▶ [Passage]:
Why Environments Matter So Much#
Environments allow you to:
Use different Python versions on the same machine
Avoid breaking old projects when installing new packages
Run the same code on different machines reliably
Transition from notebooks to scripts and packages smoothly
Most Python problems encountered by students are environment problems, not coding errors.
Inspecting Installed Packages in an Environment#
When working with isolated Python environments, it is often necessary to inspect which packages are already installed. This is particularly useful for debugging import errors, verifying dependencies, or documenting reproducible setups.
The most common way to list installed packages is through the package manager associated with the environment.
For environments managed with pip, the following command displays all installed packages and their versions:
pip list
To obtain a complete, version-pinned snapshot of the environment—often used for reproducibility—the following command can be used:
pip install
This produces an output suitable for saving to a requirements.txt file.
For Conda-managed environments, the equivalent command is:
conda list
This includes additional information such as build numbers and package channels.
Installed packages can also be verified directly from Python by attempting an import and checking the package version:
import sklearn
print(sklearn.__version__)
If the import succeeds, the package is available in the active environment. If it fails, the environment may be missing the dependency or the incorrect interpreter may be in use.
Ensuring awareness of installed packages helps prevent common environment-related errors and promotes reproducibility across systems.
Installing Dependencies from requirements.txt#
A requirements.txt file specifies the external Python packages that a project depends on. It allows all required libraries to be installed consistently across different systems and environments.
To install the packages listed in requirements.txt, first ensure that the correct Python environment is active. Then run the following command from the project’s root directory:
pip install -r requirements.txt
This command instructs pip to read the file and install each listed dependency into the active environment. If a package is missing, it will be downloaded and installed automatically.
After installation, the environment will contain all libraries needed to run the project code.
Why `requirements.txt Is Important#
Maintaining a requirements.txt file serves several critical purposes:
Reproducibility It ensures that the project can be run with the same dependencies on different machines.
Environment setup New users or collaborators can configure their environment with a single command.
Deployment and automation Many deployment tools and continuous integration systems rely on
requirements.txtto install dependencies automatically.Documentation The file acts as an explicit record of the project’s external dependencies.
Without a requirements.txt file, dependency management becomes error-prone and difficult to reproduce, especially as projects grow in complexity.
Key Takeaways#
A Python environment is a real directory, not an abstract concept
Creating an environment creates a separate Python installation
Activating an environment selects which Python your system uses
Packages are installed per environment
Jupyter must be installed inside the environment to work correctly
Always activate the environment before launching Jupyter
If you understand environments, most Python setup problems disappear.

▶ [Your instructions]: Repeat word for word the portion of the passage on Python environments starting at "The most common" and ending at "a requirements.txt file.".

▶ [Records provided]:
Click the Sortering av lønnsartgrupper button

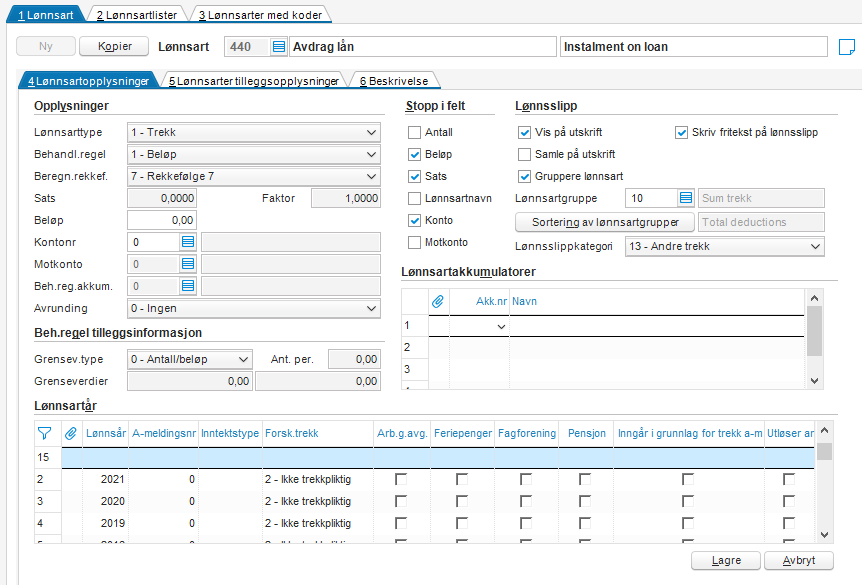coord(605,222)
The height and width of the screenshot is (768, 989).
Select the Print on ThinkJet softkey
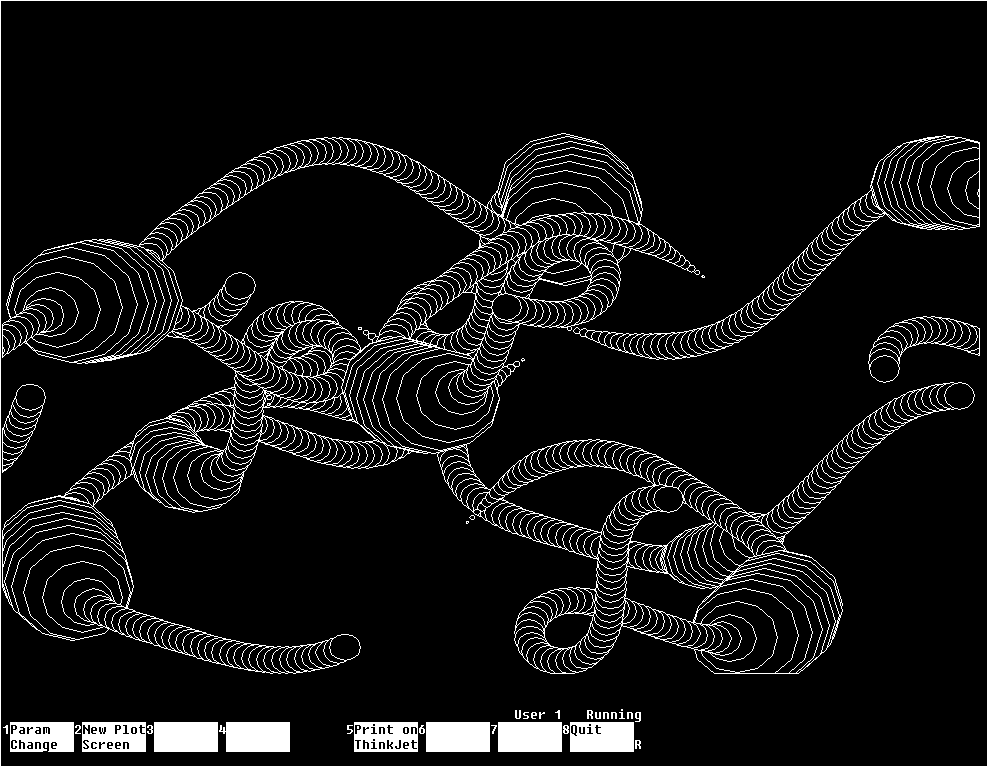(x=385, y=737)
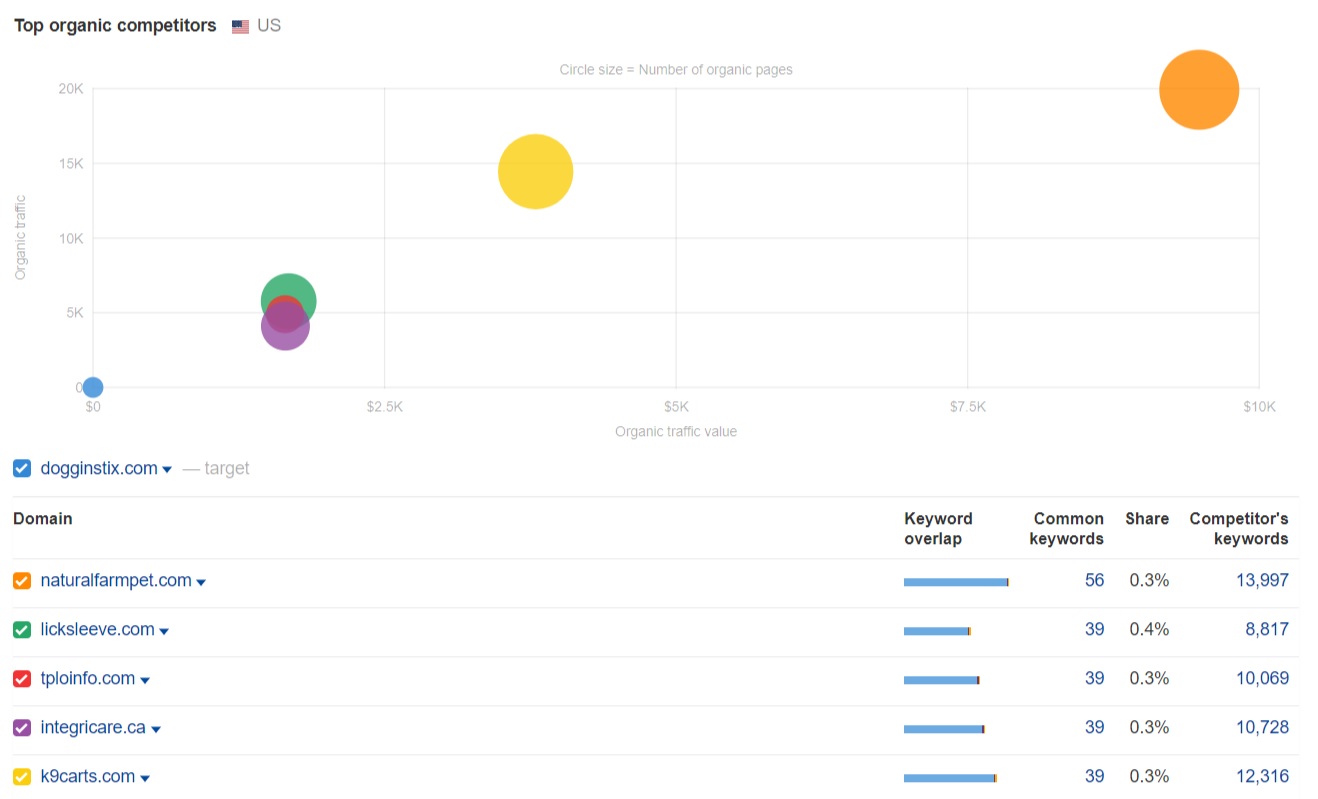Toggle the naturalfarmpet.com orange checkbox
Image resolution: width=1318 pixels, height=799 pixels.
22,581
==
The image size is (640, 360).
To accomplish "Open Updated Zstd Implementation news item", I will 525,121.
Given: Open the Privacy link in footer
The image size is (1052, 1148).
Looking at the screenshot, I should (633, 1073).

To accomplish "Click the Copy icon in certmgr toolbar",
* * *
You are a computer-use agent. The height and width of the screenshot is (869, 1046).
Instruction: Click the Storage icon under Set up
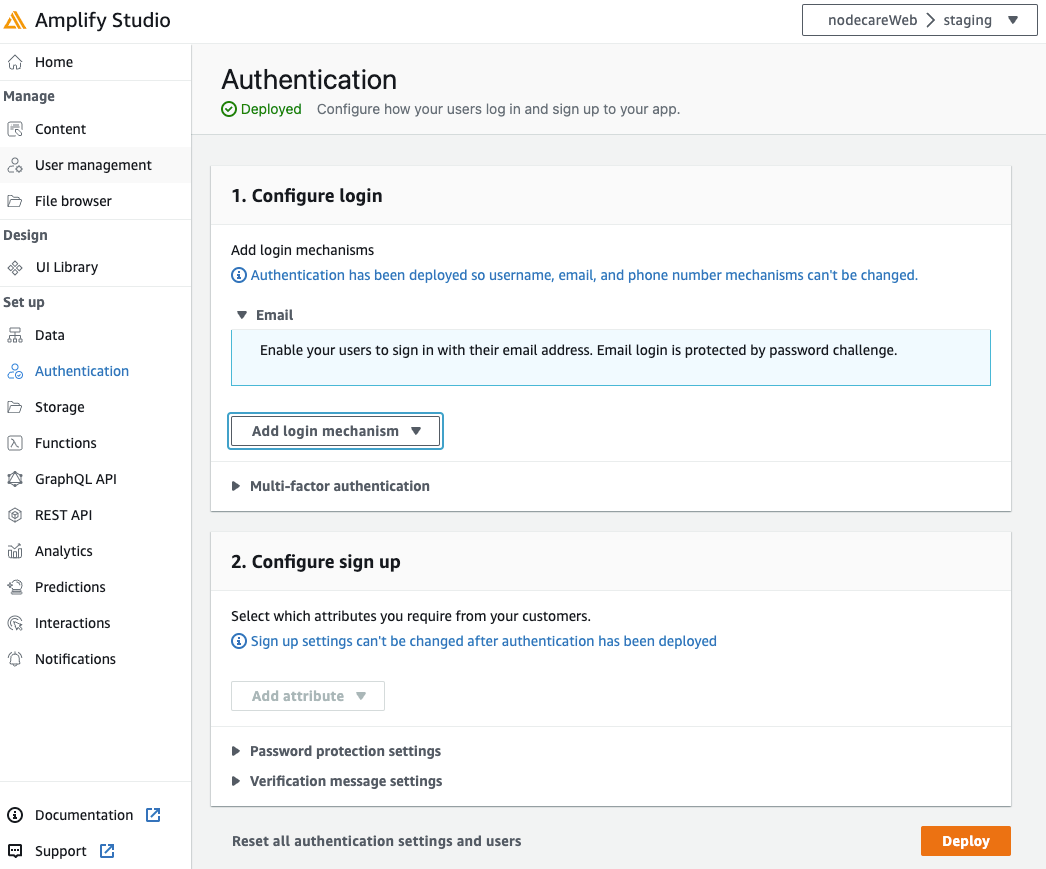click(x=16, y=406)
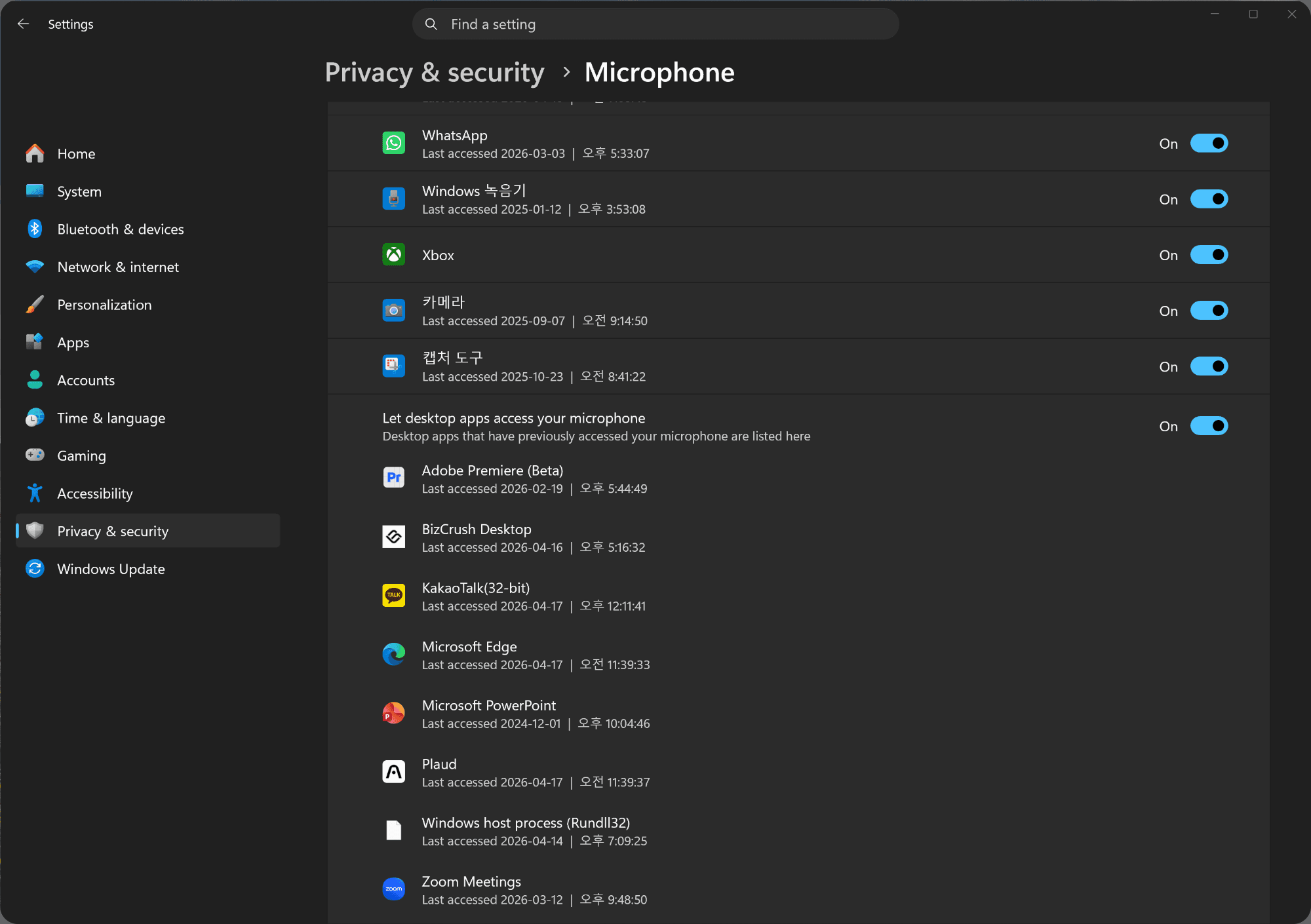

▶ [Output below]:
The most common way to list installed packages is through the package manager associated with the environment.
For environments managed with pip, the following command displays all installed packages and their versions:
pip list
To obtain a complete, version-pinned snapshot of the environment—often used for reproducibility—the following command can be used:
pip install
This produces an output suitable for saving to a requirements.txt file.